EXCERPT TO READ:
Start of Block

This invention concerns a directed-effect munition designed to be launched, by means of a vector, above an area containing a target, wherein the munition includes a warhead having a shaped charge and a detection device that actuates a detonation device.
The invention concerns in particular a submunition designed to be expelled by a mine or a vector, the submunition being in turn launched by an aircraft or an artillery piece, such that the submunition is given a displacement velocity v along a substantially vertical axis V, and a rotation velocity r substantially about the same axis.
A weapon system of this kind is described U.S. Pat. No. 4,858,532 to Persson et al. The axis of the detection device is tilted approximately 30.degree. with respect to the rotation axis of the submunition so that during its descending movement, the surface region covered by the detector device at a given moment moves in spiral fashion over the detection area, thus increasing the probability that the target will be detected.
When the target is detected, a signal triggers the shaped charge, which acts vertically downward while the submunition is in a substantially vertical descending portion of its trajectory. It is evident that a warhead of this type could just as easily operate in an ascending trajectory, as in the case of the first part of the trajectory of a submunition launched by a land mine.
Such a system has the advantage that targets can be engaged remotely, with no need for guidance, and with the use of a simple detection scheme.
However, this structure has considerable drawbacks resulting firstly from inaccurate detection, since the appearance of a detection signal means only that at least a part of the target is within the detection zone, and resulting secondly from well-known error sources associated with the velocity components v and r of the submunition.

End of Block

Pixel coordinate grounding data
Start of Block

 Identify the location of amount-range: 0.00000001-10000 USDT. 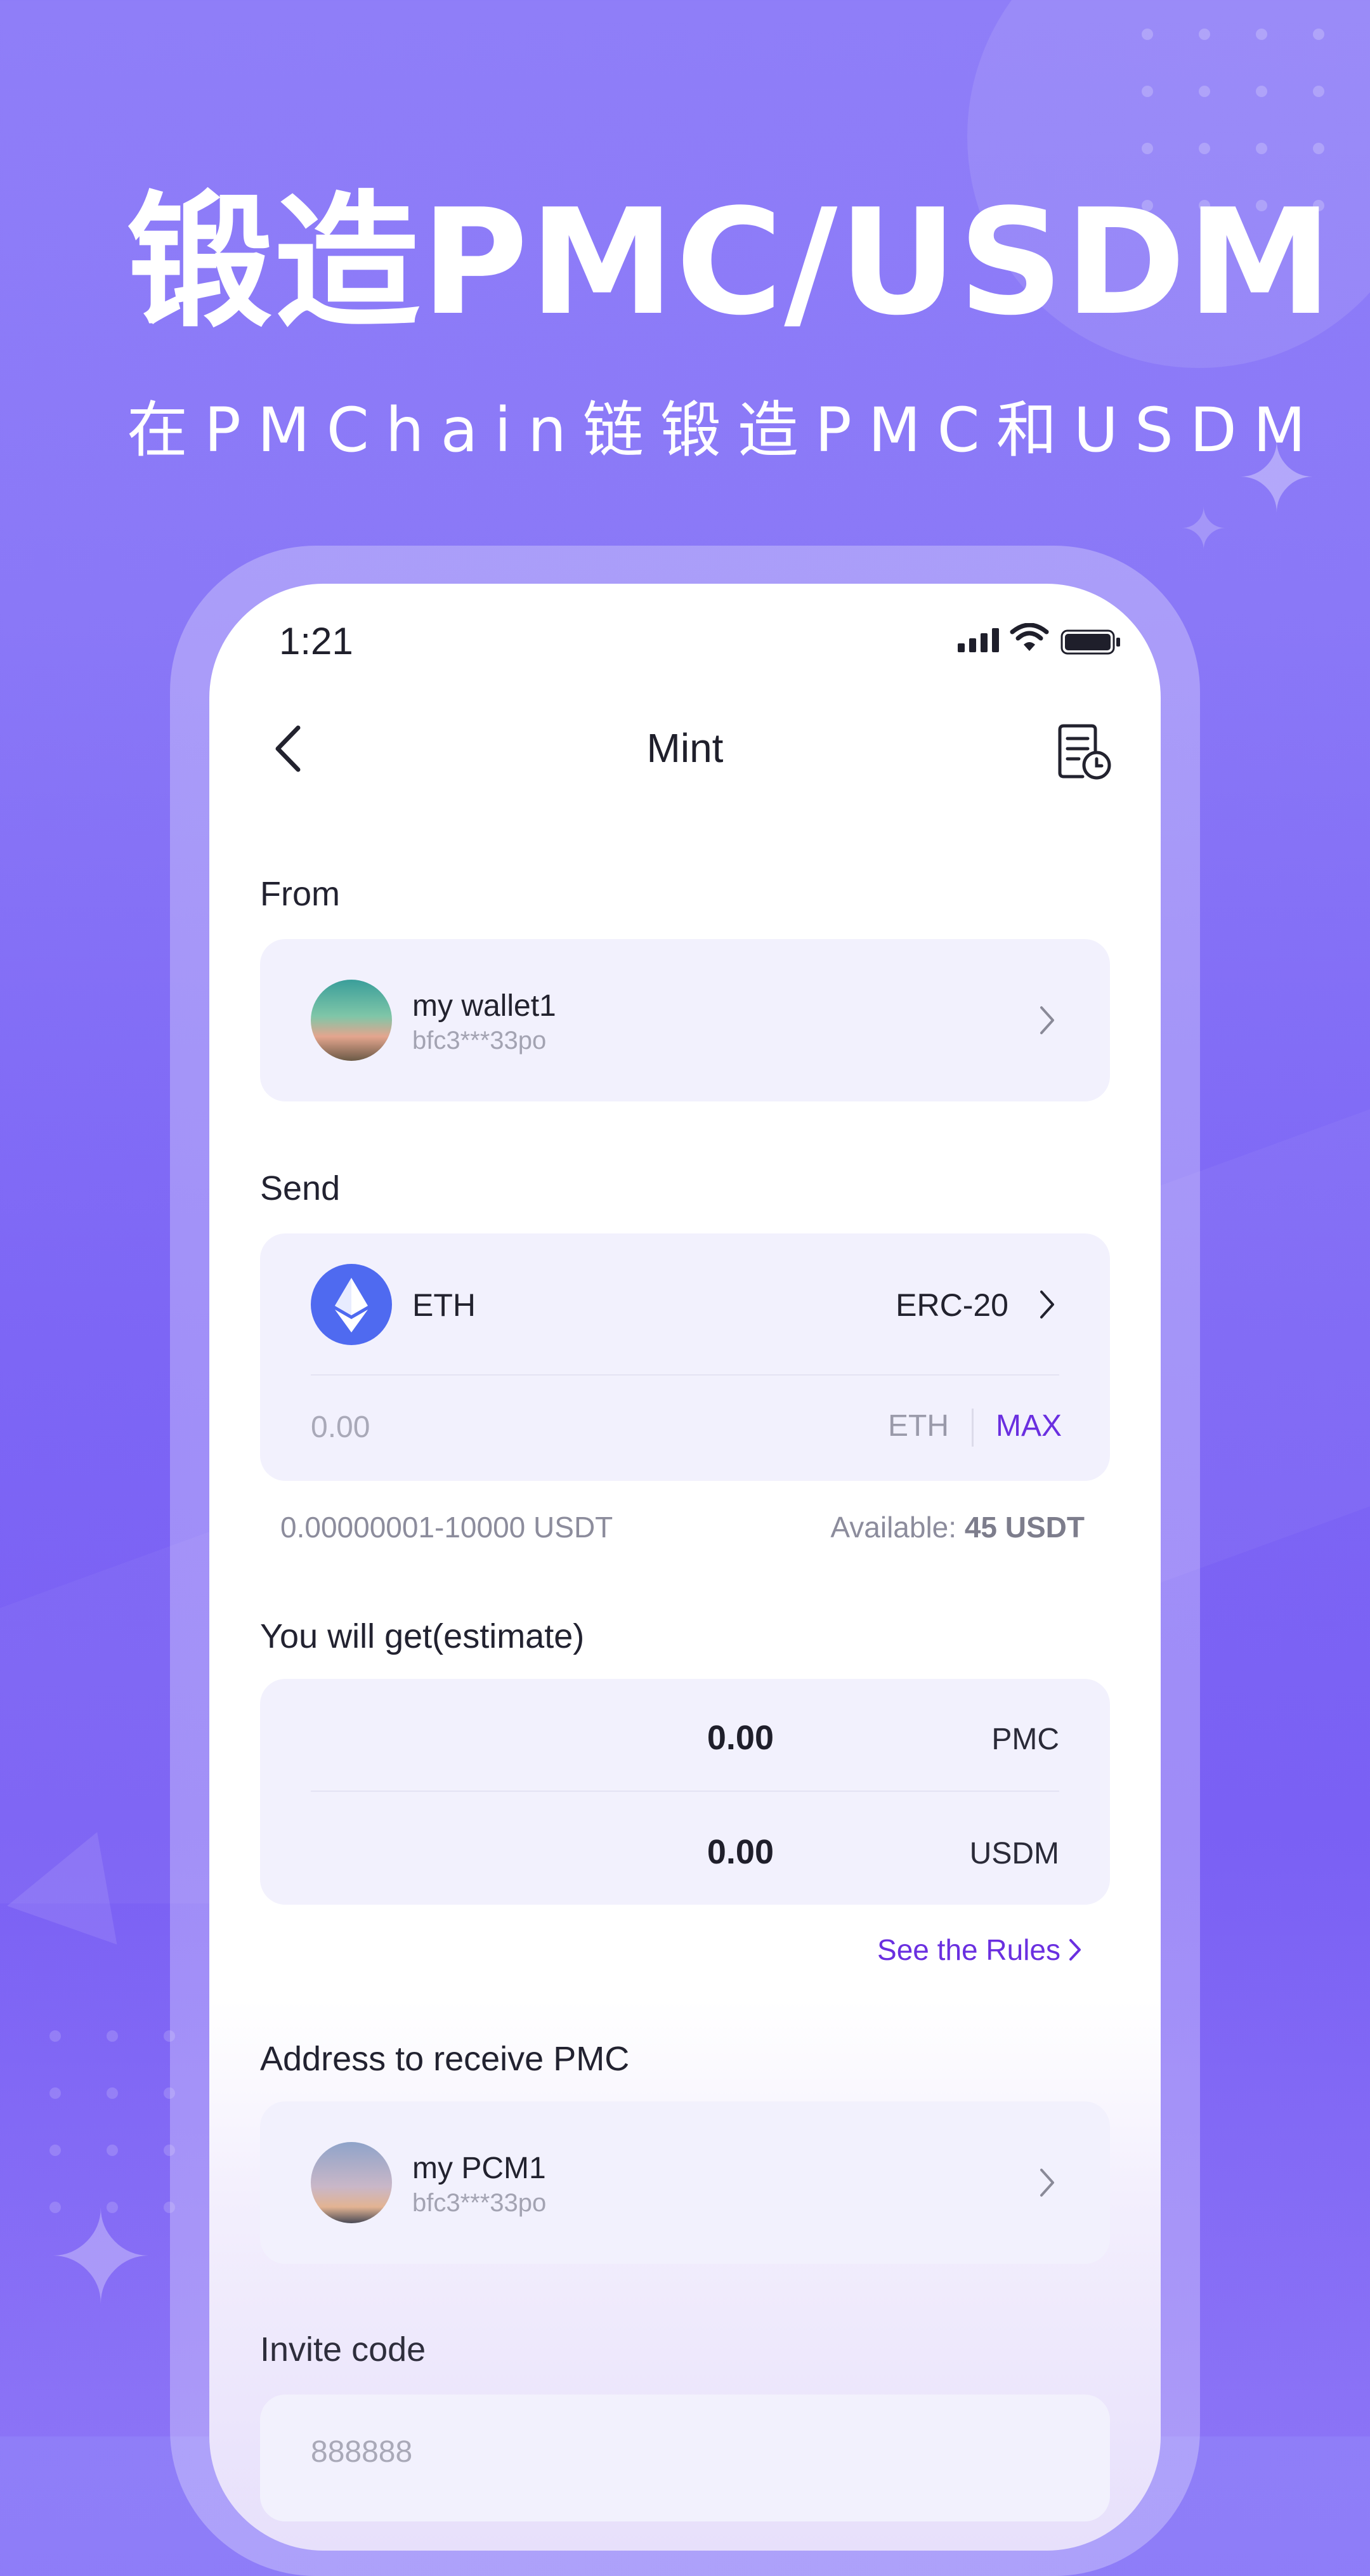
(447, 1528).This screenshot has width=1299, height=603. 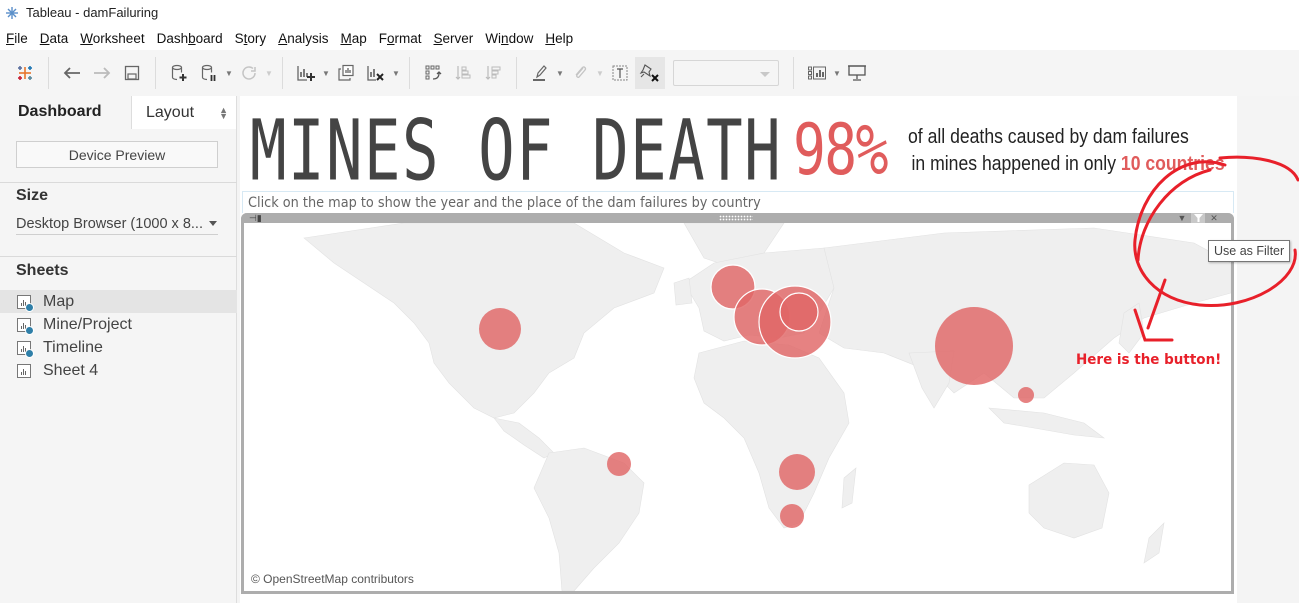 What do you see at coordinates (524, 438) in the screenshot?
I see `land-central-america` at bounding box center [524, 438].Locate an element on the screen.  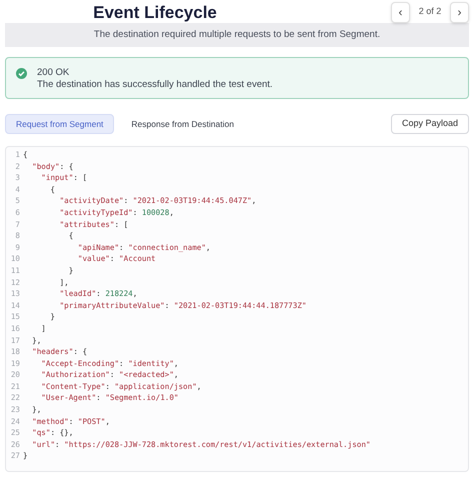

End of Block

COMPLETE THE FOLLOWING:
#1 Output the part of the munition passage starting at "This invention concerns" and ending at "the same axis.", copied word for word.
#2 Name every advantage the munition passage gives for such a system.

ANSWERS BY TASK:
#1
This invention concerns a directed-effect munition designed to be launched, by means of a vector, above an area containing a target, wherein the munition includes a warhead having a shaped charge and a detection device that actuates a detonation device.
The invention concerns in particular a submunition designed to be expelled by a mine or a vector, the submunition being in turn launched by an aircraft or an artillery piece, such that the submunition is given a displacement velocity v along a substantially vertical axis V, and a rotation velocity r substantially about the same axis.

#2
- Targets can be engaged remotely.
- There is no need for guidance.
- A simple detection scheme is used.